Quand la partisanerie politique affaiblit l’éthique des entreprises

Dans un climat d’hyperpolarisation, de plus en plus de PDG affichent ouvertement leurs convictions politiques — parfois jusqu’à en faire un marqueur identitaire. Elon Musk, par exemple, ne cache pas ses prises de position sur la liberté d’expression, la politique américaine ou les controverses culturelles. Mais cette posture partisane peut-elle influencer la conduite éthique d’une entreprise?

Une étude publiée dans l’Academy of Management Journal par Thomas Fewer et Murat Tarakci apporte un éclairage empirique à cette question. Les auteurs montrent que plus un PDG est politiquement partisan, plus son entreprise est susceptible d’être liée à des inconduites éthiques — fraude, pratiques anticoncurrentielles, pollution illégale ou traitement abusif des employés.
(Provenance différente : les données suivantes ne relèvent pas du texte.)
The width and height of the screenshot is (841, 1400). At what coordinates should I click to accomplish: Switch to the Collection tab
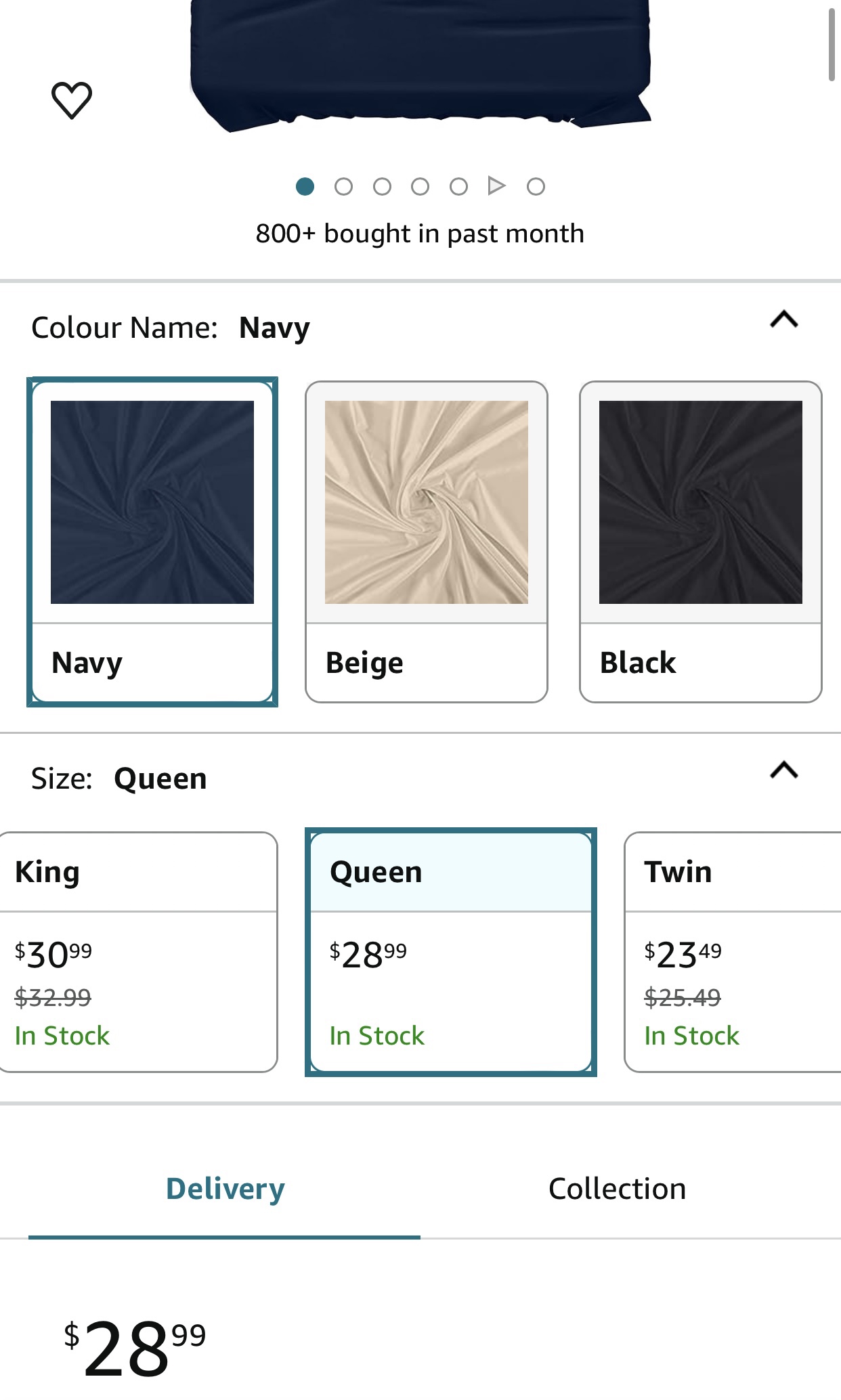[617, 1187]
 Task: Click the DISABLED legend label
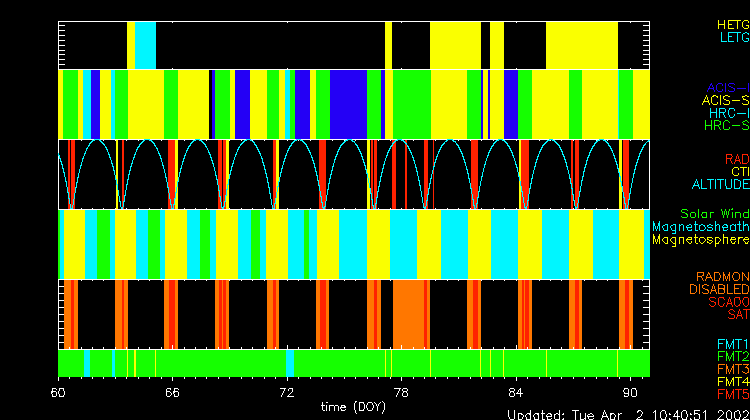tap(718, 289)
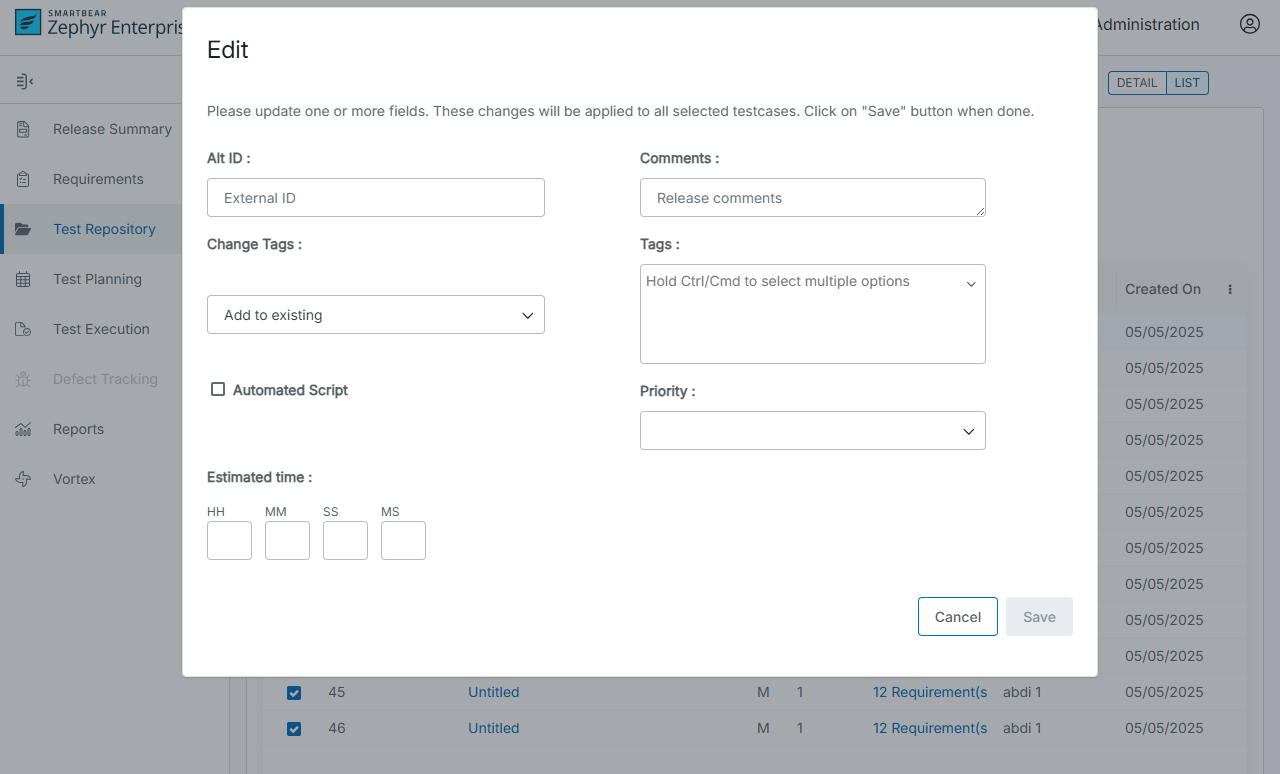
Task: Open the Change Tags dropdown
Action: [375, 315]
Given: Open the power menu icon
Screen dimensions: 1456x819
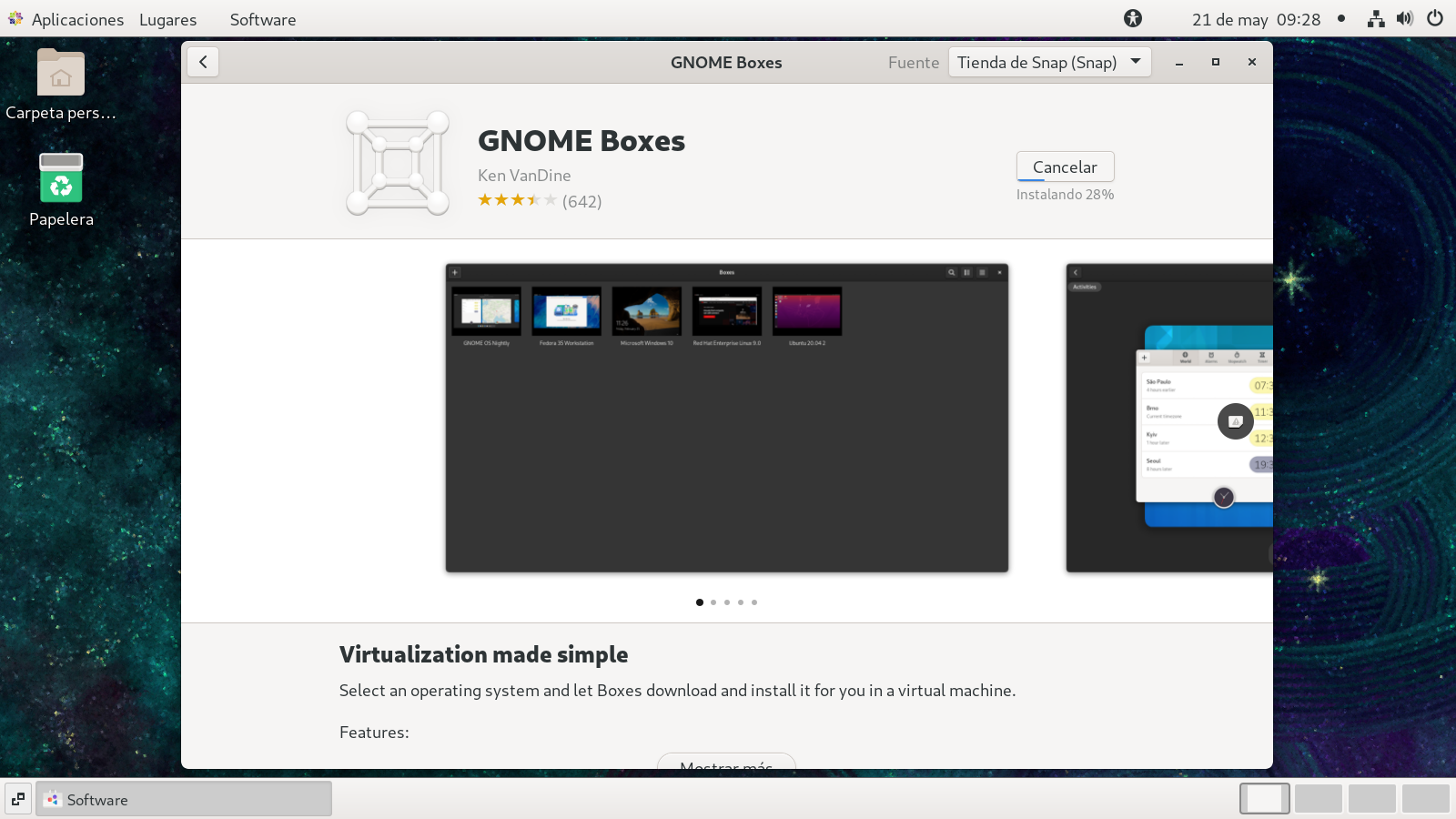Looking at the screenshot, I should [x=1435, y=18].

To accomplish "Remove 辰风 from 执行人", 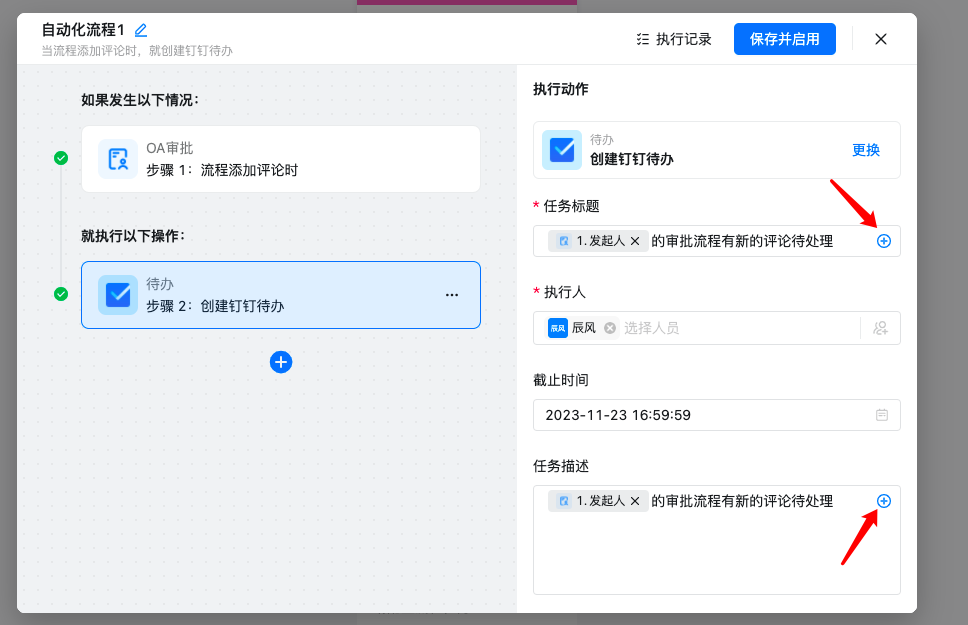I will [610, 328].
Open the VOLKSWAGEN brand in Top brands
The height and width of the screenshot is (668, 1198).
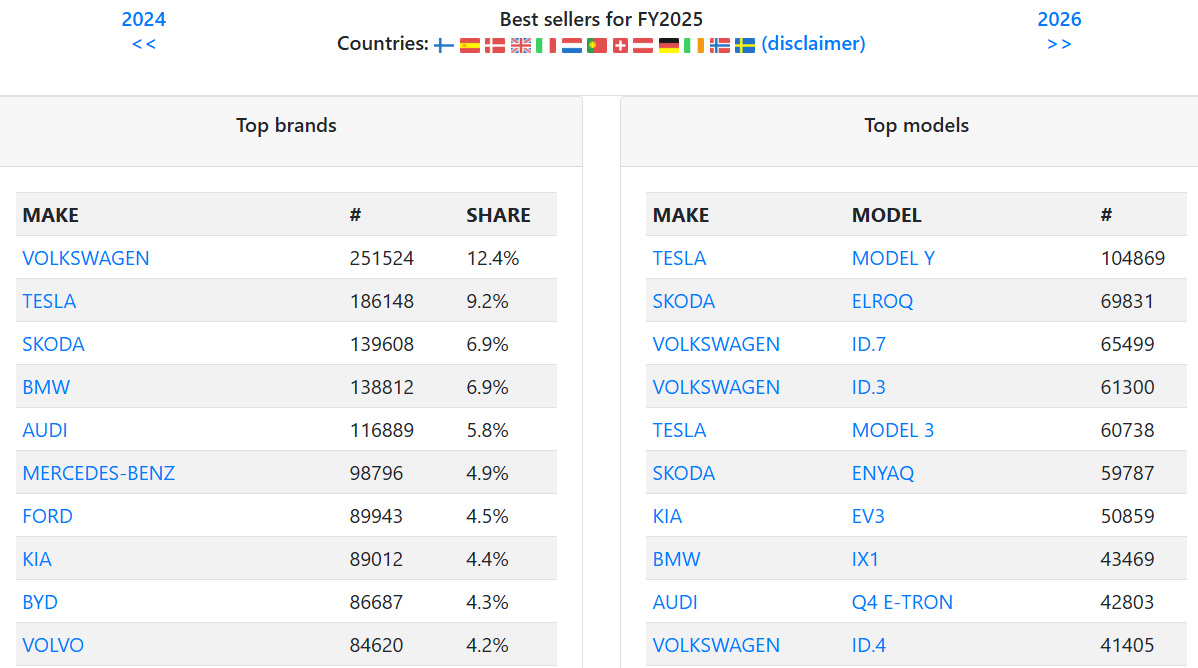point(86,258)
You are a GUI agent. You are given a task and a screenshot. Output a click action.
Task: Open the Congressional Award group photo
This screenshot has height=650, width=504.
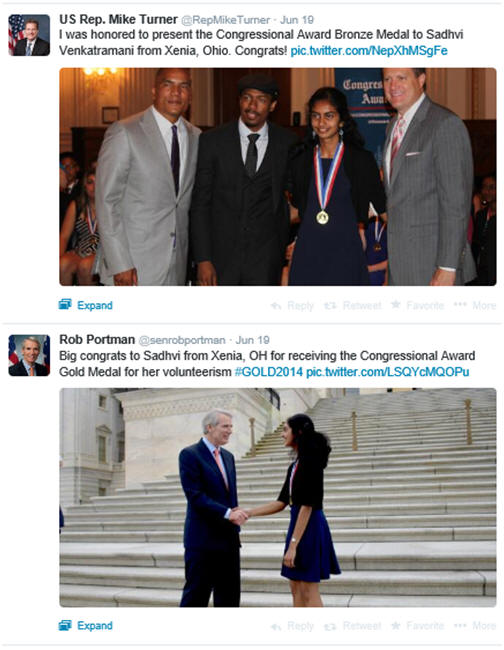pyautogui.click(x=278, y=177)
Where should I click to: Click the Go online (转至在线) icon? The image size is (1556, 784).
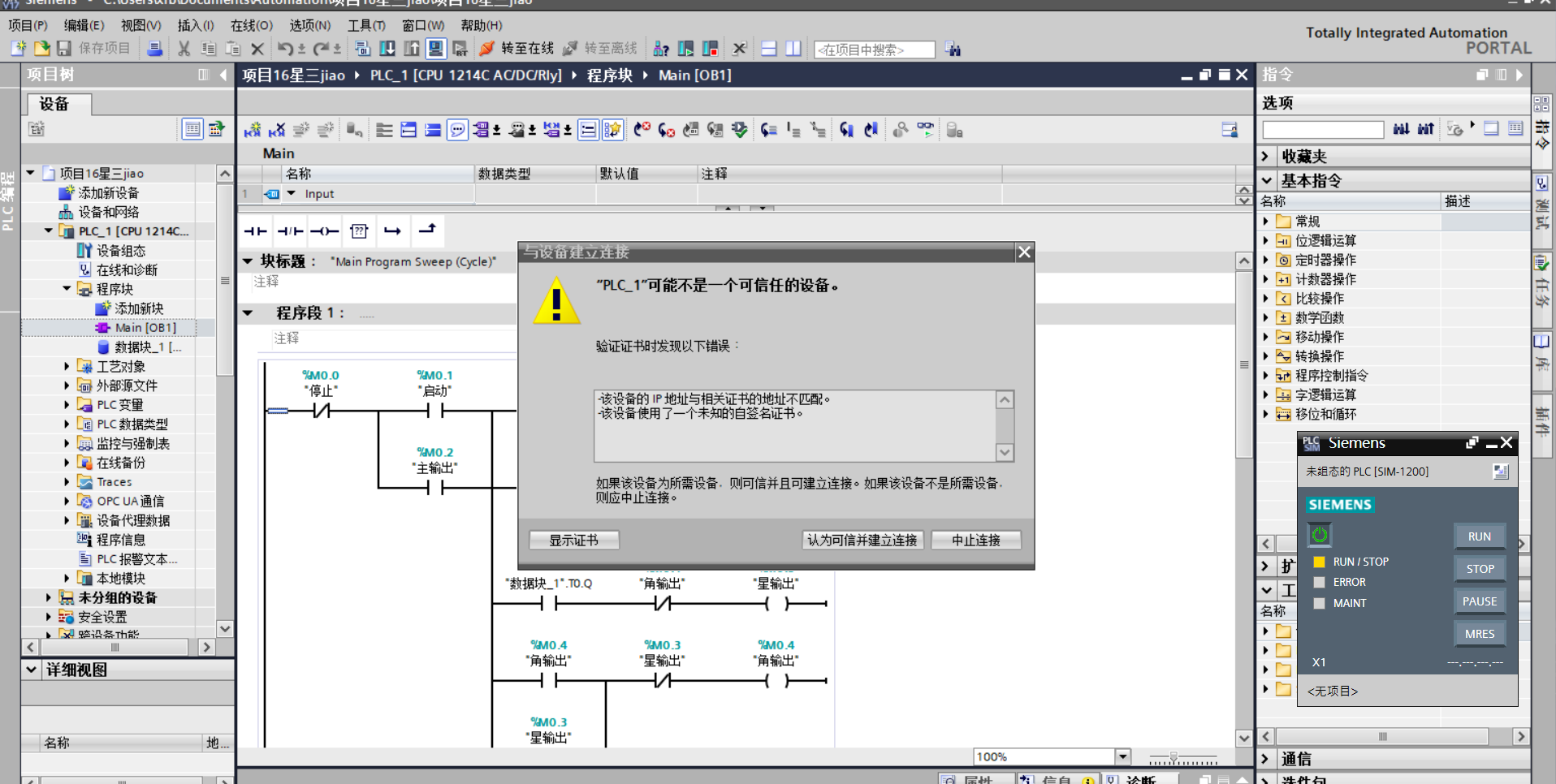(x=487, y=49)
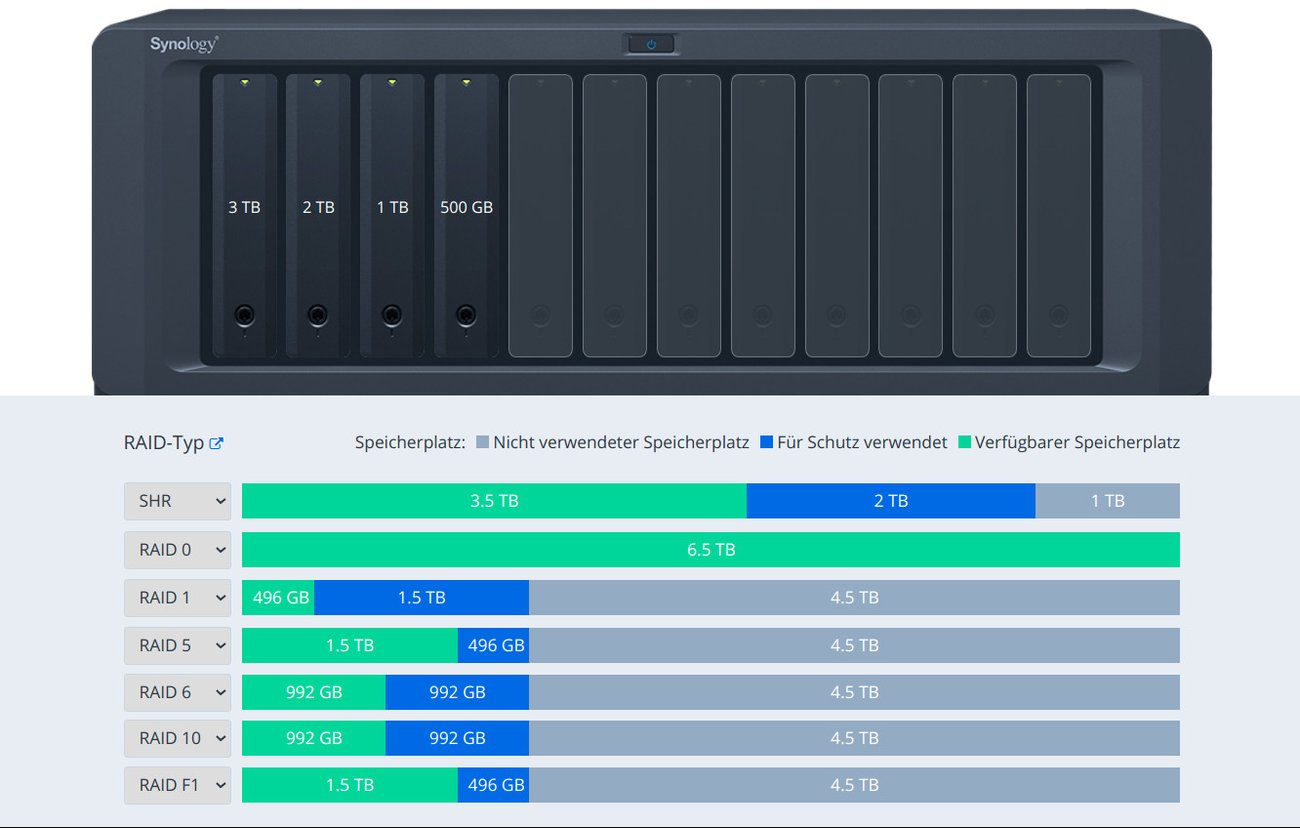Expand the RAID F1 selector
The width and height of the screenshot is (1300, 828).
[177, 785]
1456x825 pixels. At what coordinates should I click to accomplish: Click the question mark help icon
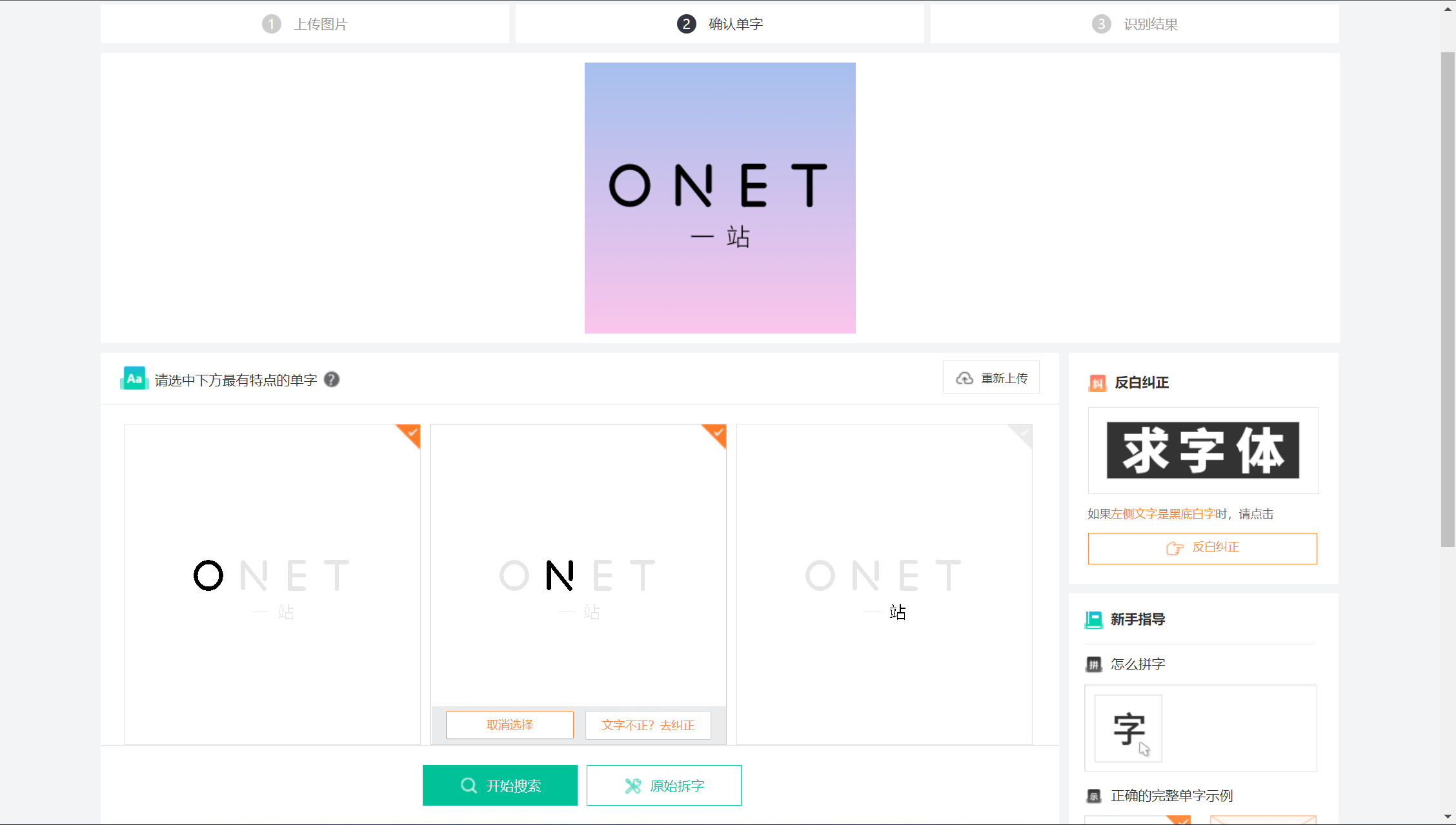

Les chercheurs ont analysé un échantillon de 873 PDG américains entre 2010 et 2018, en croisant leurs contributions politiques (issues des registres publics de la FEC) avec des cas documentés d’inconduites tirés de la base Violation Tracker. Résultat : l’orientation politique n’a pas d’effet en soi — les entreprises dirigées par des PDG démocrates et républicains sont également exposées à des fautes. Ce qui fait la différence, c’est le degré de partisanerie : plus un PDG s’identifie fortement à un parti, plus le risque d’inconduite augmente. Ce lien suit une courbe en U inversé : les PDG modérés sont les moins à risque, alors que les plus partisans — à gauche comme à droite — sont associés à davantage de manquements éthiques.

Les auteurs avancent deux mécanismes pour l’expliquer : Premièrement, les PDG partisans auraient moins de réceptivité aux perspectives divergentes, incluant celles des parties prenantes internes ou externes. Deuxièmement, ils ressentiraient un sentiment de justification morale, qui pousse certains leaders très idéologisés à se considérer comme moralement légitimes, même lorsqu’ils adoptent des comportements déviants.

L’étude n’appelle pas à écarter les PDG ayant des convictions politiques. Elle invite plutôt les conseils d’administration à surveiller les effets d’une identité partisane forte sur la prise de décision. Une posture idéologique rigide peut réduire la sensibilité aux signaux d’alerte, renforcer l’aveuglement stratégique, et exposer l’organisation à des risques réputationnels ou juridiques accrus.